The health impacts of daylight savings time
Falling back doesn’t just make for a sleepy Monday morning; it also affects the health and safety of just about everyone. That’s why experts (and legislators) are considering an end to the back-and-forth that confuses our bodies twice per year and instead establish permanent Standard Time. In fact, the twice-annual time change can harm patient health and cause damage to circadian rhythms.
There are a multitude of negative consequences from the shift from Daylight Saving Time. Just the one-hour time shift can make it harder to wake up and fall asleep on a set schedule. Immediately following the “falling back” time shift, it can be difficult to fall asleep at night and wake up in the morning. This can lead to less hours of sleep overall, and that sleep deprivation can pose safety risks, including a higher likelihood of motor vehicle accidents on days following the time shift.
There are individual health concerns, too: switching from Daylight Saving Time is associated with cardiovascular morbidity, a higher risk of a heart attack or stroke, and an increase in hospital admissions for irregular heartbeats, for example.
Light is the most powerful regulator of our internal clock, also known as our circadian rhythm, and some people may not even adjust to the time change after several months. When the clocks on the wall shift back our exposure to morning sunlight in the morning happens earlier, which makes it harder to maintain a standard sleep schedule, and exposure to evening light decreases, which signals to our brain to sleep earlier. The chronic misalignment between the internal clock and occupational, family, and social activities can be very disruptive.

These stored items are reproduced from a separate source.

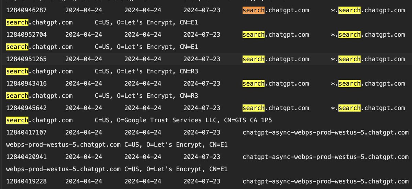412x189 pixels.
Task: Click the Google Trust Services LLC issuer text
Action: click(169, 120)
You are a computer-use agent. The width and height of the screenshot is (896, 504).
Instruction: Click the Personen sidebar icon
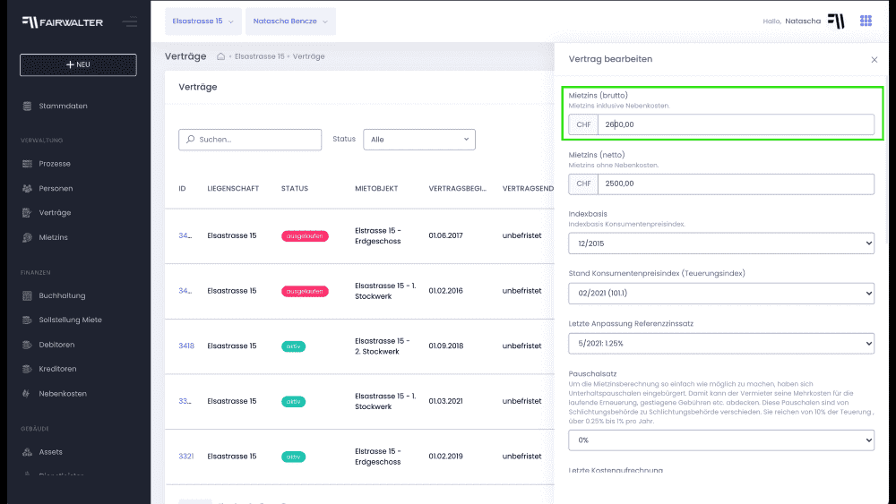pos(28,189)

Research shows this twice-a-year desynchronization of our body clocks has been linked to increased health risks such as depression, obesity, heart attack, cancer, and increased likelihood of a car accident. The interruption in circadian rhythms causes dysfunctions in metabolic, behavioral, and cognitive abilities. For patients with chronic conditions, this shift can exacerbate health issues or cause confusion over when to take medications. In fact, stroke rates are 8% higher in the first two days following time changes – often a result of lost sleep or missed medications.
Surviving Time Changes
The fall time change of “falling back” is thought to be an easier adjustment but research studies have found that any disruption can increase health risks. There are steps to reduce the impact of the time change transition, helping to decrease the impact on health and sleep. These include:
- Making a gradual shift – start adjusting bedtime schedules by 10-15 minutes a few days before the time change to help the body slowly adjust.
- Stick to a sleep schedule – once the clock changes, try to keep the bedtime schedule as normal as possible, sticking to the normal times for eating and exercising.
- Use a medication reminder – for patients who take medications daily, use of a medication tool such as Medisafe can help to automatically adjust to the new time zone and when to take medications on time.
- Get out in the sun – spending time outdoors during daylight hours, even if it’s only for a quick walk can help stimulate the body. Sitting by a window or light therapy can also help.
- Limit caffeine intake – no need to skip the morning coffee but don’t go overboard with an afternoon boost. Stay away from caffeinated beverages in the evening to help stick to a sleep schedule.